* [练习内容]:
[1] 阅读文本中,test_almost_equal 验证 0.1 + 0.2 约等于 0.3 时精确到小数点后几位?
[2] 把阅读文本中从“使用 assertAlmostEqual 进行测试”到“unittest.main()”的这一段原样抄写下来。
### 阅读文本 ###
使用 assertAlmostEqual 进行测试
处理浮点数算术的精度问题。
TestFloatingPoint.py
import unittest
class TestFloatingPoint(unittest.TestCase):
def test_almost_equal(self):
self.assertAlmostEqual(0.1 + 0.2, 0.3, places=7) # Accounts for float precision
def test_not_almost_equal(self):
self.assertNotAlmostEqual(0.1 + 0.2, 0.4, places=7)
if __name__ == '__main__':
unittest.main()
此示例解决了浮点数精度问题。TestFloatingPoint 在 test_almost_equal 中使用 assertAlmostEqual 来验证 0.1 + 0.2 ≈ 0.3,精度到小数点后 7 位,考虑了浮点数的不精确性。Test_not_almost_equal 使用 assertNotAlmostEqual 来确保 0.1 + 0.2 ≠ 0.4,展示了考虑精度的测试方法。
使用 assertRaises 进行测试
验证异常是否按预期被引发。
TestException.py
import unittest
def raise_exception():
raise ValueError("An error occurred")
### 数据摘录 ###
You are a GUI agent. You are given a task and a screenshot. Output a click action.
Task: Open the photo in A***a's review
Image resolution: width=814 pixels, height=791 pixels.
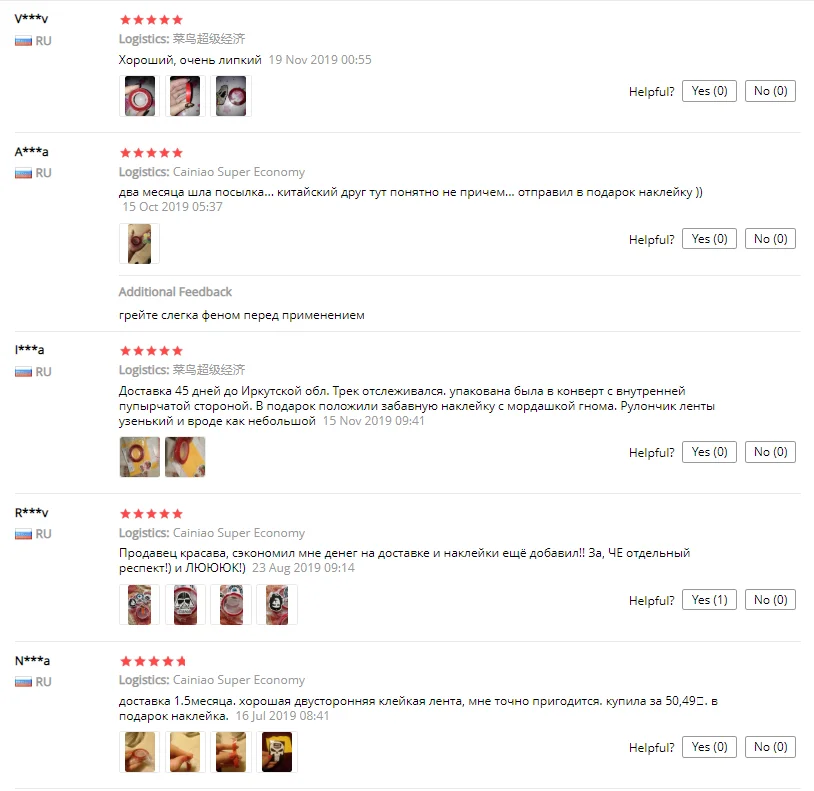(x=140, y=244)
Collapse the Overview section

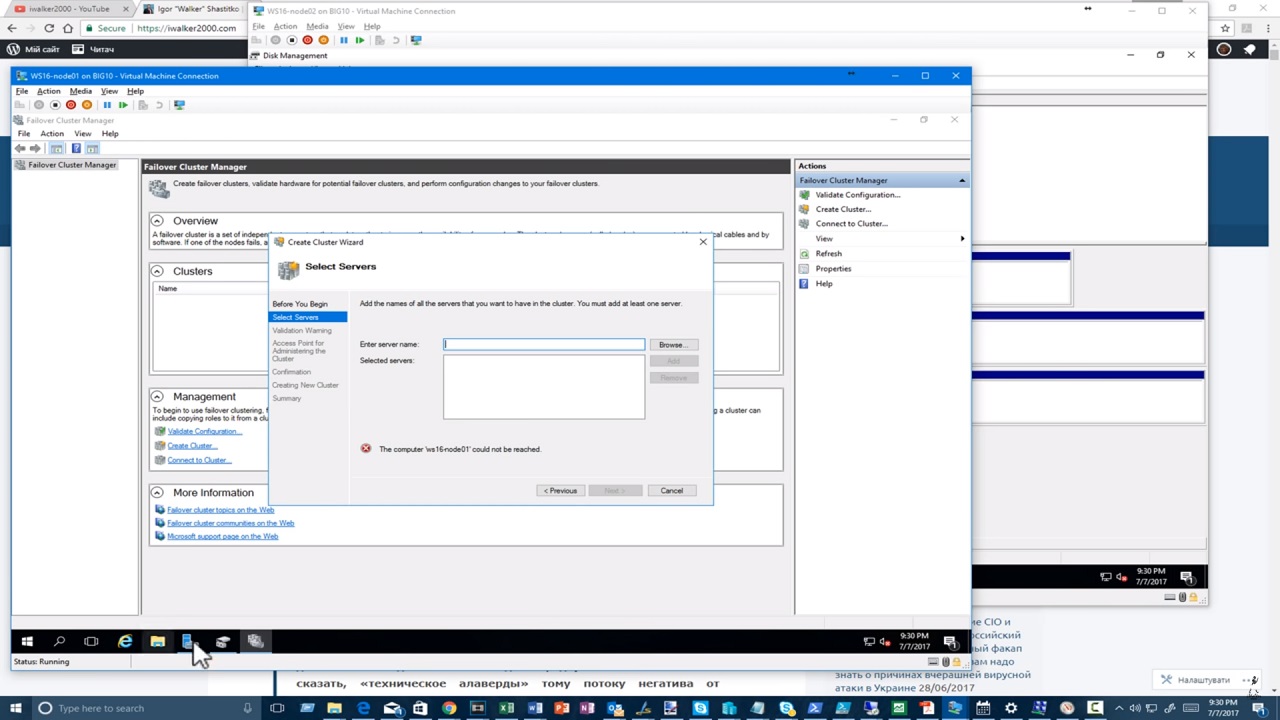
###
* [各题答案]:
[1] 精确到小数点后 7 位。

[2]
使用 assertAlmostEqual 进行测试
处理浮点数算术的精度问题。
TestFloatingPoint.py
import unittest
class TestFloatingPoint(unittest.TestCase):
def test_almost_equal(self):
self.assertAlmostEqual(0.1 + 0.2, 0.3, places=7) # Accounts for float precision
def test_not_almost_equal(self):
self.assertNotAlmostEqual(0.1 + 0.2, 0.4, places=7)
if __name__ == '__main__':
unittest.main()